** begin TEXT EXTRACT **

Here is an example..This is the historical misinformation and distortion of Solovyev by the Roman Catholic church.
"If the Eastern churches were to be reunited with Rome, they would not have to sacrifice anything of their unique heritage." Father Ray Ryland [51]
So it was added just today that Pope Nicholas wished to change the Eastern culture as a historical FACT. By not only forcing the Eastern Orthodox to accept theological and ecclesiastical changes strictly on Papal Supremacy for his domain but that they also must conform to the changes to their own culture. Superimposed on the whole of Christianity by one man.

** end TEXT EXTRACT **

GIVEN INSTRUCTION A: In the passage on Solovyev and the Roman Catholic church, who is quoted as saying the Eastern churches would not have to sacrifice anything of their unique heritage?
GIVEN INSTRUCTION B: According to the passage on Solovyev and the Roman Catholic church, how did Pope Nicholas's demands on the Eastern Orthodox go beyond doctrine? Answer in one to three sentences.
GIVEN INSTRUCTION C: Continue the passage on Solovyev and the Roman Catholic church from the point where it stops.

** begin RAW DATA **

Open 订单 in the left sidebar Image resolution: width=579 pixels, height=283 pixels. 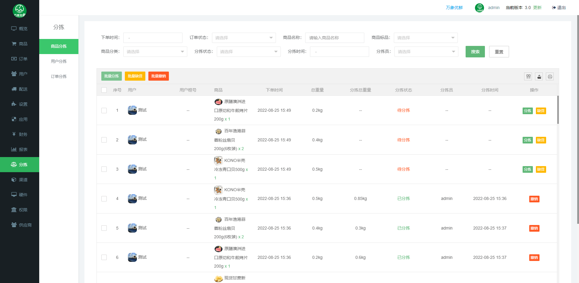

** end RAW DATA **

OUTPUT A: Father Ray Ryland.

OUTPUT B: He forced the Eastern Orthodox to accept theological and ecclesiastical changes on Papal Supremacy. He also required them to conform to changes to their own culture. The passage says one man imposed this on the whole of Christianity.

OUTPUT C:
Here's another. This is of course to an even more perfect example of the outright lies that some POV people here on Wikipedia are willing to go to. As anyone whom goes to the Vladimir Solovyov (philosopher) article can see where Roman Catholic POV pushers deleted my sourcing from N. O. Lossky saying explicitly that Vladmir Solovyev died an Orthodox Christian and that the Roman Catholic church is spreading lies about Solovyev.[52] As Orthodox people know he is buried as an Orthodox Christian in the graveyard at Novodevichy Convent beside his father. [53] But again people shouldn't let something like the truth get in the way to their doing the good work of God, to other Christians none the less. LoveMonkey (talk) 21:53, 21 February 2013 (UTC)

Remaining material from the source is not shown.